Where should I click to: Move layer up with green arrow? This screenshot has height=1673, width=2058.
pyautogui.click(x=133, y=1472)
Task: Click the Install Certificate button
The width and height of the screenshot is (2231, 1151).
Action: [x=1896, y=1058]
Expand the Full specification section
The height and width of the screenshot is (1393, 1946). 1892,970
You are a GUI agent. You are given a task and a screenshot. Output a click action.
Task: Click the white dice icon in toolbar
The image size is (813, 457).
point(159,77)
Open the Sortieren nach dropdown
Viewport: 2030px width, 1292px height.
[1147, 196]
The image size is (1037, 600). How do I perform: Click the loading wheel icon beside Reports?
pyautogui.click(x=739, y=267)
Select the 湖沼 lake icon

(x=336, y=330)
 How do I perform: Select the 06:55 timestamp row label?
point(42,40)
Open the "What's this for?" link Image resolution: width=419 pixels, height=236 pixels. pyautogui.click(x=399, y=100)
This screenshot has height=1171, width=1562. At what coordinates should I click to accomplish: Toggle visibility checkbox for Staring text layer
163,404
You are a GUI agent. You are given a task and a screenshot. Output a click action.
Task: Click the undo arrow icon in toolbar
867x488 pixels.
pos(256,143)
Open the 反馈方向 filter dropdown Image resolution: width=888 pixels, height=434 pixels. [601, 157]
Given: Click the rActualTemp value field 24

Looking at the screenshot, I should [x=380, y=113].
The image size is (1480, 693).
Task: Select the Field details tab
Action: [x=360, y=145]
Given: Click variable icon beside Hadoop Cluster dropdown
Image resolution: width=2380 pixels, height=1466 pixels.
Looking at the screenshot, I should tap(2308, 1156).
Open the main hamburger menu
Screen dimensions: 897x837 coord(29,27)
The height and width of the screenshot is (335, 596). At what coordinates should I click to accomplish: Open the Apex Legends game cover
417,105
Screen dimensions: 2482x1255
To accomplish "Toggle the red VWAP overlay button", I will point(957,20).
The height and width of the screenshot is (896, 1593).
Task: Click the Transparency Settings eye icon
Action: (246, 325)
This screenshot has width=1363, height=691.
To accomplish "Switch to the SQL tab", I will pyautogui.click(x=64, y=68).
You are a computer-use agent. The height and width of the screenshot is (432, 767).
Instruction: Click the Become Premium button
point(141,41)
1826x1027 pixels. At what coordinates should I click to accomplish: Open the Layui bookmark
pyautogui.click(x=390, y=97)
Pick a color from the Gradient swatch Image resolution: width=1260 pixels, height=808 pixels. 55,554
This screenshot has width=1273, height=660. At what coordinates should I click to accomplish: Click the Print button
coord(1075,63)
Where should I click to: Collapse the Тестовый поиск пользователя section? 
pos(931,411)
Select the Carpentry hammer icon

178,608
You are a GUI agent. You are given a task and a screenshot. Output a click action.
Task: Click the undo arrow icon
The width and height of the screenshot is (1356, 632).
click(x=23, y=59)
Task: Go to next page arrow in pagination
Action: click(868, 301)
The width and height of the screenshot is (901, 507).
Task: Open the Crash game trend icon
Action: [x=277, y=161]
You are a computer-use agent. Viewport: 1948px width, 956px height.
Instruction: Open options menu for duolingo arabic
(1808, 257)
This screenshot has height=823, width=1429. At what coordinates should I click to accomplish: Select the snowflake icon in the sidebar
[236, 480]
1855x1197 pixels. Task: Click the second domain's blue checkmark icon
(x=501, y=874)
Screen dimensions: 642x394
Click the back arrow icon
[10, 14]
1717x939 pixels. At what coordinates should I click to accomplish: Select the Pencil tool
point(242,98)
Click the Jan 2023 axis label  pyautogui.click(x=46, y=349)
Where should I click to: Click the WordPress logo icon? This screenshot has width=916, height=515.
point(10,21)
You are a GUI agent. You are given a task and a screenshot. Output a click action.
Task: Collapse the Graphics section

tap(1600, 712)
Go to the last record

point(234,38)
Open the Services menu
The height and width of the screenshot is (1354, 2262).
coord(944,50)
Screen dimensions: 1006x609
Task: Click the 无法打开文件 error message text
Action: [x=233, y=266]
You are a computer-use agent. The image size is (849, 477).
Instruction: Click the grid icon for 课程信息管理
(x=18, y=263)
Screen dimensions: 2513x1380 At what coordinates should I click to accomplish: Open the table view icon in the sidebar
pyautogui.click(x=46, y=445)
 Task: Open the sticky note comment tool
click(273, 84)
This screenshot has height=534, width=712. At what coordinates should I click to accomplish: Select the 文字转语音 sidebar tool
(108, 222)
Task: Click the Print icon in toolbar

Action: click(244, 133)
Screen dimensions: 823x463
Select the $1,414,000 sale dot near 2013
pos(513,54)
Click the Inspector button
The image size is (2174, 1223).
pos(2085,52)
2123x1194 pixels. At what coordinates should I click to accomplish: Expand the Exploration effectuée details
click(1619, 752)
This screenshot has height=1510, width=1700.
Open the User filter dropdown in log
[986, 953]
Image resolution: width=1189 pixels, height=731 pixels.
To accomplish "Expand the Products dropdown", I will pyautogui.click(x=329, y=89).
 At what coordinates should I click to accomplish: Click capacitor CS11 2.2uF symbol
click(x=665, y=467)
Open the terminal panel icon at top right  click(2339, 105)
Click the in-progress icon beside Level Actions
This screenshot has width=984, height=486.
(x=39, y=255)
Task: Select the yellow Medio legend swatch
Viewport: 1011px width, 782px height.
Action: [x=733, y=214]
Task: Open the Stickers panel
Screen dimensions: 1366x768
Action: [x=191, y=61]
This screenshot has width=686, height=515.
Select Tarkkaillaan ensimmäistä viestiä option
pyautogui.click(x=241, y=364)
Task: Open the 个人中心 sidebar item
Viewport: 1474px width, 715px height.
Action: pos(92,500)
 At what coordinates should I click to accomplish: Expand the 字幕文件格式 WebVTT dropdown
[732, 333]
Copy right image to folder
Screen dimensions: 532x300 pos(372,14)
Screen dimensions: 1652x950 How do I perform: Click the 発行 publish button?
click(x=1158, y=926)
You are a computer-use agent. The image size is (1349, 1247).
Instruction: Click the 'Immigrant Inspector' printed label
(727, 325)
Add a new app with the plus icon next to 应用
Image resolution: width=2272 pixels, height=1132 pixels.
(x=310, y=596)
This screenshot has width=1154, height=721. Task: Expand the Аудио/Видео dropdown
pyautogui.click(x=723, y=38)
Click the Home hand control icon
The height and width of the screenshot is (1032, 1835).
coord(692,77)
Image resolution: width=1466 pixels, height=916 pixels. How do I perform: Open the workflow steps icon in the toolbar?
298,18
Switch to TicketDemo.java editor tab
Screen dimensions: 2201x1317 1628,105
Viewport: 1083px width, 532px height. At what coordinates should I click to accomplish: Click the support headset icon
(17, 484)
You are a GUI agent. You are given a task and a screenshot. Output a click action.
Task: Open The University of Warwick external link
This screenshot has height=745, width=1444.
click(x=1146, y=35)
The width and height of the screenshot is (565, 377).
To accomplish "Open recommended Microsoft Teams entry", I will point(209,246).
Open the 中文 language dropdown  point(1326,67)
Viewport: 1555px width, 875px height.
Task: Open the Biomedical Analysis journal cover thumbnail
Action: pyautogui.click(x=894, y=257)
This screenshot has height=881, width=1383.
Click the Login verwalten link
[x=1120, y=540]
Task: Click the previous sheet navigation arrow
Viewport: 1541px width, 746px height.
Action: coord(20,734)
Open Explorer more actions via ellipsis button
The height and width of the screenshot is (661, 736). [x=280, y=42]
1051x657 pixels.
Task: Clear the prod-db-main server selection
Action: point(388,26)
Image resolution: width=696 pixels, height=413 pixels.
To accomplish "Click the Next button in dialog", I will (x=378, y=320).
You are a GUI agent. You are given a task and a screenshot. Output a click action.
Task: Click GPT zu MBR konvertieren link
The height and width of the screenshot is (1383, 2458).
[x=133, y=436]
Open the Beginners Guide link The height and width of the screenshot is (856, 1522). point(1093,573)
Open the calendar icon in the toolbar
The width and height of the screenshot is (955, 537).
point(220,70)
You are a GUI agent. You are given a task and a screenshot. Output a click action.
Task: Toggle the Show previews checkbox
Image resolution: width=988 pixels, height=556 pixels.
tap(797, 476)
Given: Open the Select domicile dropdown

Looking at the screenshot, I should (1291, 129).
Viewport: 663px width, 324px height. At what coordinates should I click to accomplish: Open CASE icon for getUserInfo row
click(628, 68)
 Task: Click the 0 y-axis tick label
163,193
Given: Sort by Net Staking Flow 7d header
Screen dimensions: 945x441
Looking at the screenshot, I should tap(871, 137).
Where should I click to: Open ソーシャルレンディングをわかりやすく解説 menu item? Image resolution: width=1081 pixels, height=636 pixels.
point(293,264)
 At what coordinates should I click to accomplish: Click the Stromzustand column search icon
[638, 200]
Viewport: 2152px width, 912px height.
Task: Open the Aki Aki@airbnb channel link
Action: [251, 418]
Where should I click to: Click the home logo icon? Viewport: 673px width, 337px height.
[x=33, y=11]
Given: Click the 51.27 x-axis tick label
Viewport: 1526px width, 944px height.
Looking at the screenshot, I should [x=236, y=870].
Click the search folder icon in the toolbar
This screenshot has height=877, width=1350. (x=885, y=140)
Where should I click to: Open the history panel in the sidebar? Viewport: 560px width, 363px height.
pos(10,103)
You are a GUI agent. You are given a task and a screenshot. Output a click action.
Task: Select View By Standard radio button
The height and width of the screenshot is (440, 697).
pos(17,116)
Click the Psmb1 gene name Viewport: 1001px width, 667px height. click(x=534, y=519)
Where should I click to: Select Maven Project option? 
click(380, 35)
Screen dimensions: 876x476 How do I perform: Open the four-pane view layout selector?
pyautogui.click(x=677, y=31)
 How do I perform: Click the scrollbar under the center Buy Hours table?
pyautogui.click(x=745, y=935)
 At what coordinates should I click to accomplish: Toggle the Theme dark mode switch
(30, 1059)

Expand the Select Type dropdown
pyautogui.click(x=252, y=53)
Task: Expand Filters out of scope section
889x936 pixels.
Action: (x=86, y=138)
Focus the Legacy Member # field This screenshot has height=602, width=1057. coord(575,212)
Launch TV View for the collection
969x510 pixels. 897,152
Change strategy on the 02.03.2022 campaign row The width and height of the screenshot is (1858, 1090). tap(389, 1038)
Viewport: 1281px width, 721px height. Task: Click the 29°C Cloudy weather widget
^^^^^^^^
_Goal of the exercise_. Transcribe, exactly and without additions, the lines of the records above, beginning with the line that contains "The image size is (1037, 600)." and ending with the line that contains "Screen dimensions: 2482x1255", both included.

_Your solution_.
The image size is (1037, 600). How do I perform: Click the loading wheel icon beside Reports?
pyautogui.click(x=739, y=267)
Select the 湖沼 lake icon

(x=336, y=330)
 How do I perform: Select the 06:55 timestamp row label?
point(42,40)
Open the "What's this for?" link Image resolution: width=419 pixels, height=236 pixels. pyautogui.click(x=399, y=100)
This screenshot has height=1171, width=1562. At what coordinates should I click to accomplish: Toggle visibility checkbox for Staring text layer
163,404
You are a GUI agent. You are given a task and a screenshot. Output a click action.
Task: Click the undo arrow icon in toolbar
867x488 pixels.
pos(256,143)
Open the 反馈方向 filter dropdown Image resolution: width=888 pixels, height=434 pixels. [601, 157]
Given: Click the rActualTemp value field 24

Looking at the screenshot, I should [x=380, y=113].
The image size is (1480, 693).
Task: Select the Field details tab
Action: [x=360, y=145]
Given: Click variable icon beside Hadoop Cluster dropdown
Image resolution: width=2380 pixels, height=1466 pixels.
Looking at the screenshot, I should tap(2308, 1156).
Open the main hamburger menu
Screen dimensions: 897x837 coord(29,27)
The height and width of the screenshot is (335, 596). At what coordinates should I click to accomplish: Open the Apex Legends game cover
417,105
Screen dimensions: 2482x1255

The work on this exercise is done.